Your understanding of cyber risk
The days when cyber risk was considered an IT problem are over. Today, cyber risk is an issue your entire business must address. In order to demonstrate that your organization fully understands the scope of cyber risk, evaluate it in a holistic manner. Consider the many directions from which an attack might come, the many forms it might take, the many information assets it might target, and the many motives that might spur it. Possibilities might include:

  • A hacker group that views your company as an attractive political target
  • A trusted insider who could be enticed to sell your intellectual property to a competitor
  • One of your third-party service providers that is vulnerable to a malware attack, which could also expose your customers’ personally identifiable information

Savvy companies know that the risks come in many forms, so be ready to explain what policies and tools you have in place to address a variety of threats.

Your ability to mitigate a cyber attack
The ultimate goal for any security strategy is to prevent an attack from occurring in the first place, but unfortunately that’s not entirely reasonable. The next best thing is to minimize the harm it causes. No company is entirely inoculated from risk, but those that are prepared for it in advance suffer less. To prepare, your company needs to understand the threat landscape outlined above. That means assessing real-time risk across the entire ecosystem of your business: upstream, downstream, and inside your own organization. Unless you’re evaluating your weaknesses in a holistic manner, you won’t convince an insurer of your ability to identify an attack, never mind stop one.

You’ll need to show underwriters that you’re serious about security by conducting a holistic risk assessment before you face any known threats. Gather intelligence about which assets are your highest priorities, and which are most exposed. Then, align your security investments and resources to address those vulnerabilities. This can include a combination of perimeter and end-point solutions, and should incorporate extensive employee training. Showing that your organization has a strong cyber security culture goes a long way toward establishing security maturity.

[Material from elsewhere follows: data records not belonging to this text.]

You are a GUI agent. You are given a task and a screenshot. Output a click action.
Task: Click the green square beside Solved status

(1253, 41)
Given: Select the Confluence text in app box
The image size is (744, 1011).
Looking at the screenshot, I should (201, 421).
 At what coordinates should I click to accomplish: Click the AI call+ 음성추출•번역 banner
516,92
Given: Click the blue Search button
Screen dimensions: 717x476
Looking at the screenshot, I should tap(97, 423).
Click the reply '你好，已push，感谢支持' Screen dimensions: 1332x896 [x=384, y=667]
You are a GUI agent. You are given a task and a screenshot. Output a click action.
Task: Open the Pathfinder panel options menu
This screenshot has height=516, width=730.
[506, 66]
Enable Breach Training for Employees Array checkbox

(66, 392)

Your likelihood of returning to business operations quickly 
Cyber insurers know that your business is at risk -- all businesses are. However, you can increase your organization’s chances of receiving a policy by demonstrating cyber resilience. Do this by adopting mature security practices, continuously assessing risk, and creating a plan for business continuity during and after an attack. This is of great interest to cyber insurance underwriters, who want to see that you can stem data loss, protect your brand, and retain customer loyalty, even after an attack. All parties will benefit from an organization’s ability to mitigate risk, shorten attacks, and get back to business quickly, thereby reducing losses.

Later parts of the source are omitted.